§ Work instruction
Here are some entries. Print them exactly as they are.

§ Record set
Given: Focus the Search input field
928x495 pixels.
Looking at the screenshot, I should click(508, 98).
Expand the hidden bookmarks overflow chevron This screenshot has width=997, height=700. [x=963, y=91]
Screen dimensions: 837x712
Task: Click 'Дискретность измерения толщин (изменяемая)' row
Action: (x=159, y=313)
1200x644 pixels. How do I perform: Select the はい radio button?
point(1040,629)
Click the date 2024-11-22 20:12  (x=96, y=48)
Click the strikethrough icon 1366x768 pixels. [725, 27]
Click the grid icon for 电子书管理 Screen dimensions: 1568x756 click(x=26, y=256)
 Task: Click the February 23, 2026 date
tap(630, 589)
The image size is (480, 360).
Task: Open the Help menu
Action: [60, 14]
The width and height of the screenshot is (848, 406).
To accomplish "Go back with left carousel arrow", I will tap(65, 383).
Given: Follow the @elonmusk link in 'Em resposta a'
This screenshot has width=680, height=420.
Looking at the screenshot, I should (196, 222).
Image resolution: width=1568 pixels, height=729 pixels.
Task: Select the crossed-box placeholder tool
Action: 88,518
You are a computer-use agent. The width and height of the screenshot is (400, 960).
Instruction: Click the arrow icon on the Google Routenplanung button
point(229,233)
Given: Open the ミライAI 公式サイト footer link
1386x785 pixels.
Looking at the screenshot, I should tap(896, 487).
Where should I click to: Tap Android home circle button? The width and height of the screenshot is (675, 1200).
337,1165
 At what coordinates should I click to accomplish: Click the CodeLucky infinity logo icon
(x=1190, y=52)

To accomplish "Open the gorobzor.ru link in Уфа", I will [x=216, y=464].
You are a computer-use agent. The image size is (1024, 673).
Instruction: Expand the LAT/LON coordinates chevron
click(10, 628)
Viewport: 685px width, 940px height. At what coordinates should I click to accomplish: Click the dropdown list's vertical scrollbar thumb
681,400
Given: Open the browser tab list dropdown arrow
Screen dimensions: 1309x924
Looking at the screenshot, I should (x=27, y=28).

§ Written reply
Given: Focus the Search input field
928x495 pixels.
Looking at the screenshot, I should click(508, 98).
Expand the hidden bookmarks overflow chevron This screenshot has width=997, height=700. [x=963, y=91]
Screen dimensions: 837x712
Task: Click 'Дискретность измерения толщин (изменяемая)' row
Action: (x=159, y=313)
1200x644 pixels. How do I perform: Select the はい radio button?
point(1040,629)
Click the date 2024-11-22 20:12  (x=96, y=48)
Click the strikethrough icon 1366x768 pixels. [725, 27]
Click the grid icon for 电子书管理 Screen dimensions: 1568x756 click(x=26, y=256)
 Task: Click the February 23, 2026 date
tap(630, 589)
The image size is (480, 360).
Task: Open the Help menu
Action: [60, 14]
The width and height of the screenshot is (848, 406).
To accomplish "Go back with left carousel arrow", I will tap(65, 383).
Given: Follow the @elonmusk link in 'Em resposta a'
This screenshot has width=680, height=420.
Looking at the screenshot, I should (196, 222).
Image resolution: width=1568 pixels, height=729 pixels.
Task: Select the crossed-box placeholder tool
Action: 88,518
You are a computer-use agent. The width and height of the screenshot is (400, 960).
Instruction: Click the arrow icon on the Google Routenplanung button
point(229,233)
Given: Open the ミライAI 公式サイト footer link
1386x785 pixels.
Looking at the screenshot, I should tap(896, 487).
Where should I click to: Tap Android home circle button? The width and height of the screenshot is (675, 1200).
337,1165
 At what coordinates should I click to accomplish: Click the CodeLucky infinity logo icon
(x=1190, y=52)

To accomplish "Open the gorobzor.ru link in Уфа", I will [x=216, y=464].
You are a computer-use agent. The image size is (1024, 673).
Instruction: Expand the LAT/LON coordinates chevron
click(10, 628)
Viewport: 685px width, 940px height. At what coordinates should I click to accomplish: Click the dropdown list's vertical scrollbar thumb
681,400
Given: Open the browser tab list dropdown arrow
Screen dimensions: 1309x924
Looking at the screenshot, I should (x=27, y=28).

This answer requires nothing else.